▸ **Task input**:
>>>

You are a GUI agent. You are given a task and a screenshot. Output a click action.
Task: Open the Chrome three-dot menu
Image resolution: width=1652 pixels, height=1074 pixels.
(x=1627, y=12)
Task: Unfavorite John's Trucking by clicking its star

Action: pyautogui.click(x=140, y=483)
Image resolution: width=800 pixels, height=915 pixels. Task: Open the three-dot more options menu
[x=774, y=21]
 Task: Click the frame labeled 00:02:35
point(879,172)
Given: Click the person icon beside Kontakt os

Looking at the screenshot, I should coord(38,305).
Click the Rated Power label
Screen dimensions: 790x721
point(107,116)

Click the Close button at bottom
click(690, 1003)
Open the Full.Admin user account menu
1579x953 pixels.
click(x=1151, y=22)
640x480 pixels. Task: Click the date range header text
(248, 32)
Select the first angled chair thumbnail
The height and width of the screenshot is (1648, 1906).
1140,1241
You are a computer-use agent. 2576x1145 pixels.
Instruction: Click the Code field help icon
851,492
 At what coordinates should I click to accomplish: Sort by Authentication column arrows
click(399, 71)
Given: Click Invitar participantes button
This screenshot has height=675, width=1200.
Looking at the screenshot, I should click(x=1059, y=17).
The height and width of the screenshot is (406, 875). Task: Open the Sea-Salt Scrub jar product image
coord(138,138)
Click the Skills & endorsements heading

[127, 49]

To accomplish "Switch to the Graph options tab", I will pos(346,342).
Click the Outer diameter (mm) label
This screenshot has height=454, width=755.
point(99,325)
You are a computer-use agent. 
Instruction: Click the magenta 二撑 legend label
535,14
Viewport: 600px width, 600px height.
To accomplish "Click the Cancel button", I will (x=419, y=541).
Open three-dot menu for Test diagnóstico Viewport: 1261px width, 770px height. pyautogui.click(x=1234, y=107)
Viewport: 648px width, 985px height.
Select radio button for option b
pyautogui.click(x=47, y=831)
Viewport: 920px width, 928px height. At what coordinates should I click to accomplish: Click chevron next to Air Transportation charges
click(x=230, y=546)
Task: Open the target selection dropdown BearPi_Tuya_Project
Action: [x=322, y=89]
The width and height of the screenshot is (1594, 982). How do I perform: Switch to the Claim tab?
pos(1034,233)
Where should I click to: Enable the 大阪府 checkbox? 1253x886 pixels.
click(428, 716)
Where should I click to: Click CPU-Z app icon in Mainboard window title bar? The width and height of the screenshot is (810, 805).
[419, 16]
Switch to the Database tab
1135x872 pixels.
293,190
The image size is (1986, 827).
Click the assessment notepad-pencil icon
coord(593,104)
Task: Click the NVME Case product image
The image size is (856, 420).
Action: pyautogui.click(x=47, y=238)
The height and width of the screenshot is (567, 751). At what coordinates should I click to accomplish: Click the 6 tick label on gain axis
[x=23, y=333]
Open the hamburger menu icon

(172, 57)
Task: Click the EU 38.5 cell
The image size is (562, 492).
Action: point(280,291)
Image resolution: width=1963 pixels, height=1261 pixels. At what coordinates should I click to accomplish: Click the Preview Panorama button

<<<

▸ **Exercise brief**: Check the data for the word "will" and pull out the lines that have it.

▸ **Result of this task**:
To accomplish "Switch to the Graph options tab", I will pos(346,342).
To accomplish "Click the Cancel button", I will (x=419, y=541).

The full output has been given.